• **What is needed**
Reproduce word for word the lines between the one containing "Task: Click body value 178 for size M" and the end of the entries below, both inclusive; leave out pictures.

• **Records for the exercise**
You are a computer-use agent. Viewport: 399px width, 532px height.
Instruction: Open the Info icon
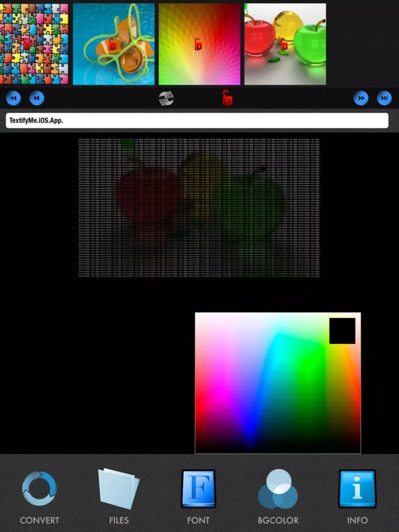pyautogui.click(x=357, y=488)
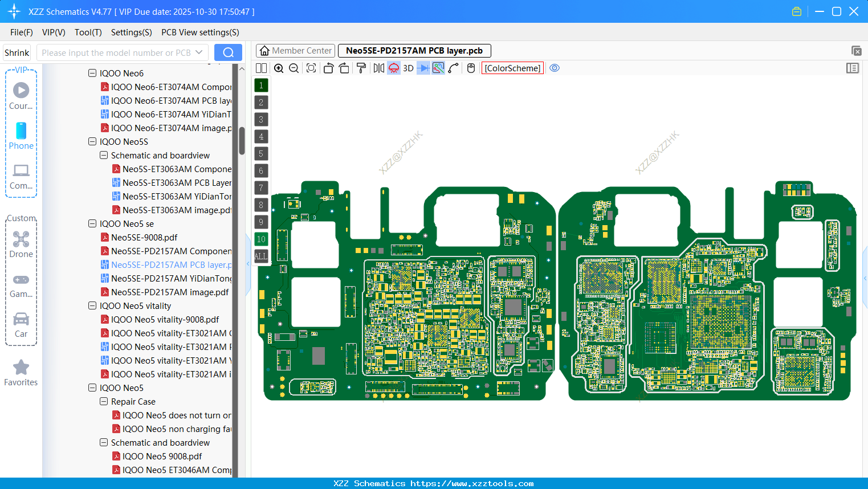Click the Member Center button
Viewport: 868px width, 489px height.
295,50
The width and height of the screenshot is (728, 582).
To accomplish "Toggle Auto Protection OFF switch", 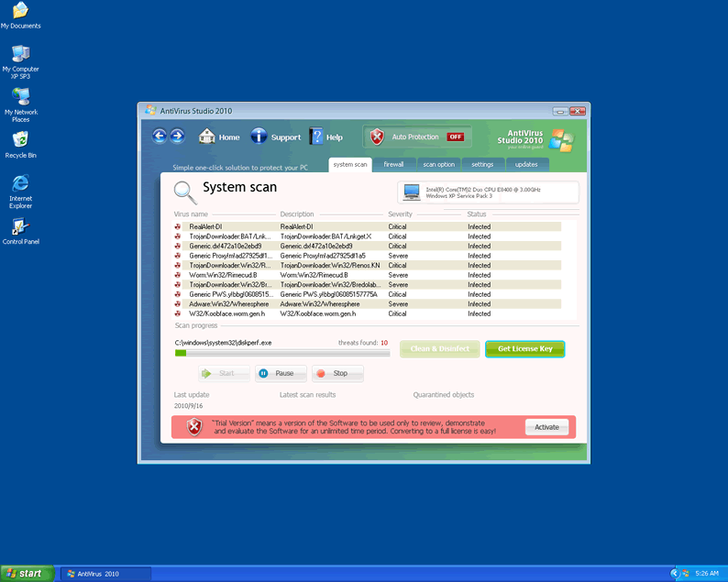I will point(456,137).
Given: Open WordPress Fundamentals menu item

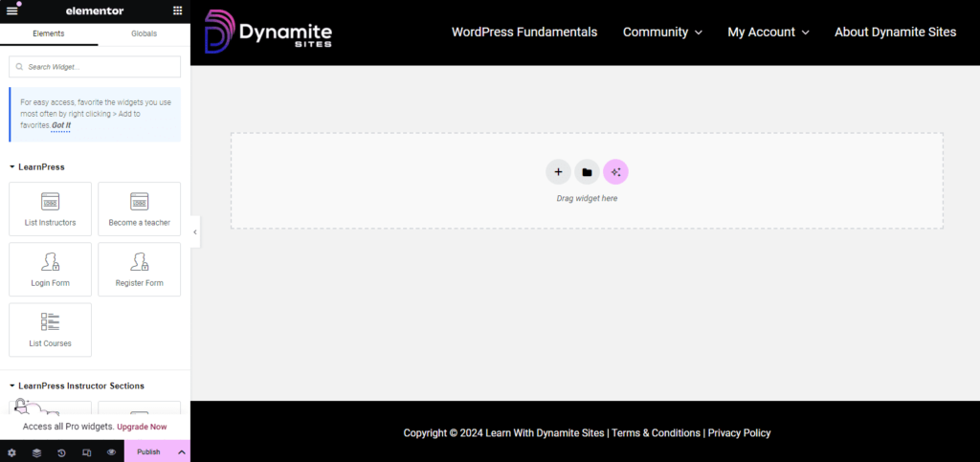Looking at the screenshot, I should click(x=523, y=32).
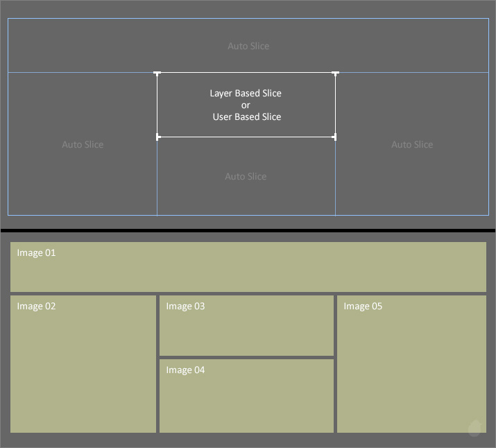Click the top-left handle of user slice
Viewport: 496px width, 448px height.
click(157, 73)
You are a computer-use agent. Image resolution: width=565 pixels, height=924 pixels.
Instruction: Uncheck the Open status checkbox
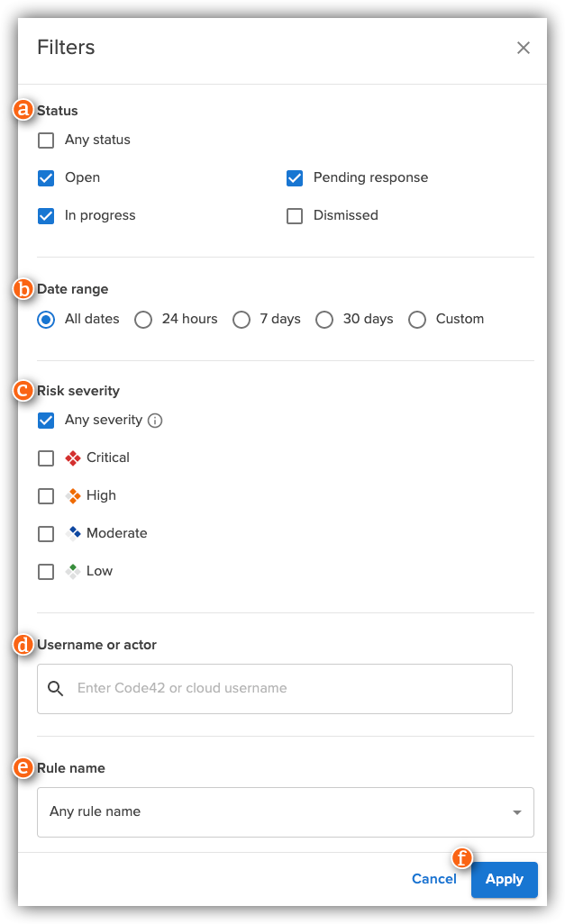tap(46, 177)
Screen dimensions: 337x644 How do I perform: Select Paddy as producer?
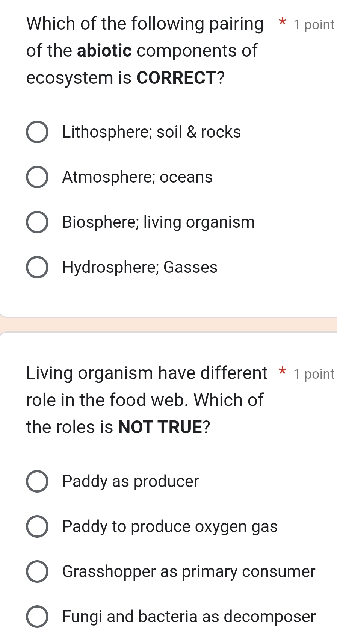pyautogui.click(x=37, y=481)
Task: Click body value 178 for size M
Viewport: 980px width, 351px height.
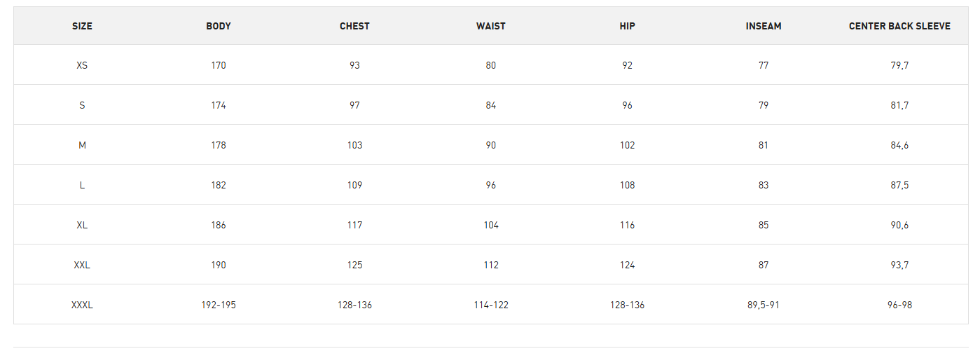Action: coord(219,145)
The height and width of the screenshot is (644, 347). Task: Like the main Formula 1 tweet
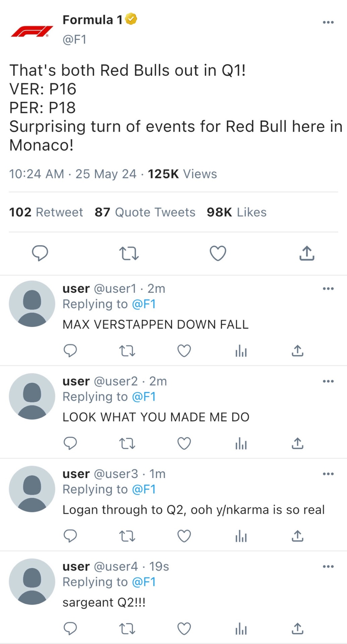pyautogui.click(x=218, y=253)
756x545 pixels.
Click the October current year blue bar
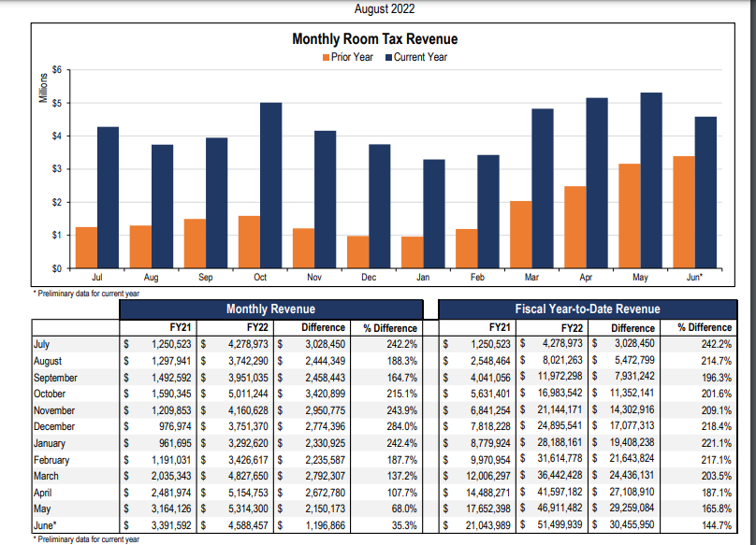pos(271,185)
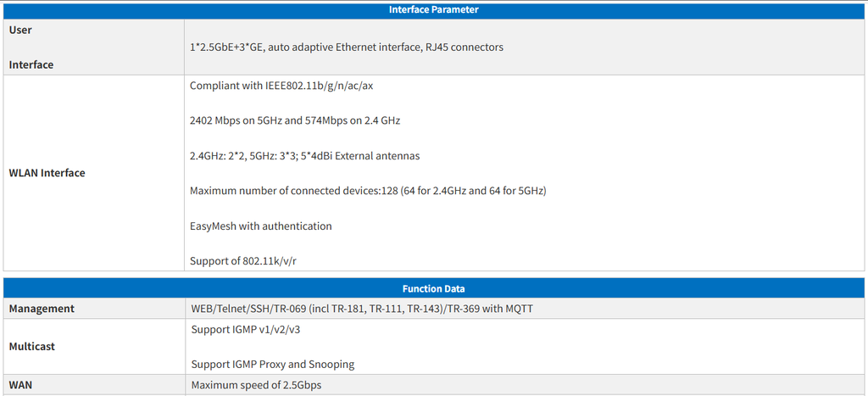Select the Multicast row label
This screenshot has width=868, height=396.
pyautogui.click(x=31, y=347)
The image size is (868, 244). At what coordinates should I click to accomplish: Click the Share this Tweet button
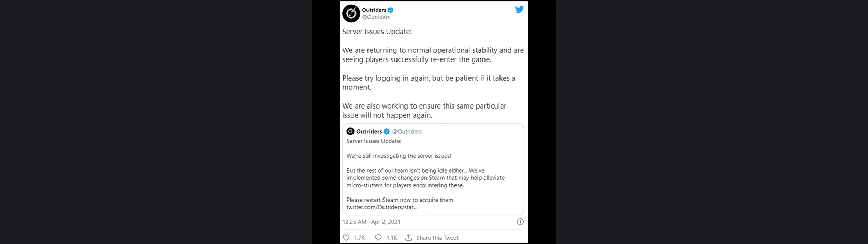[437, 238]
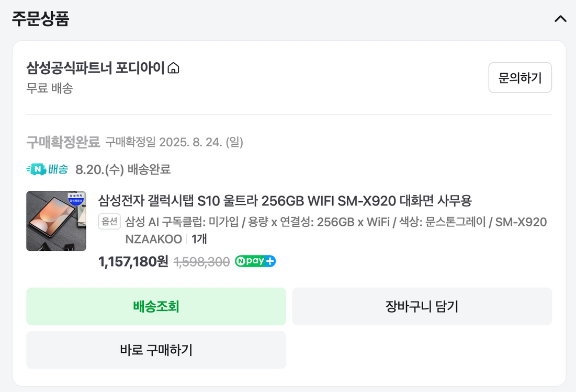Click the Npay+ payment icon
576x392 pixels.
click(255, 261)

• **Problem solution**
Task: Click body value 178 for size M
Viewport: 980px width, 351px height.
Action: coord(219,145)
The height and width of the screenshot is (644, 347). Task: Like the main Formula 1 tweet
pyautogui.click(x=218, y=253)
756x545 pixels.
Click the October current year blue bar
pos(271,185)
Select the Multicast row label
This screenshot has width=868, height=396.
pyautogui.click(x=31, y=347)
The image size is (868, 244). At what coordinates should I click to accomplish: Click the Share this Tweet button
[437, 238]
Click the Npay+ payment icon
576x392 pixels.
click(255, 261)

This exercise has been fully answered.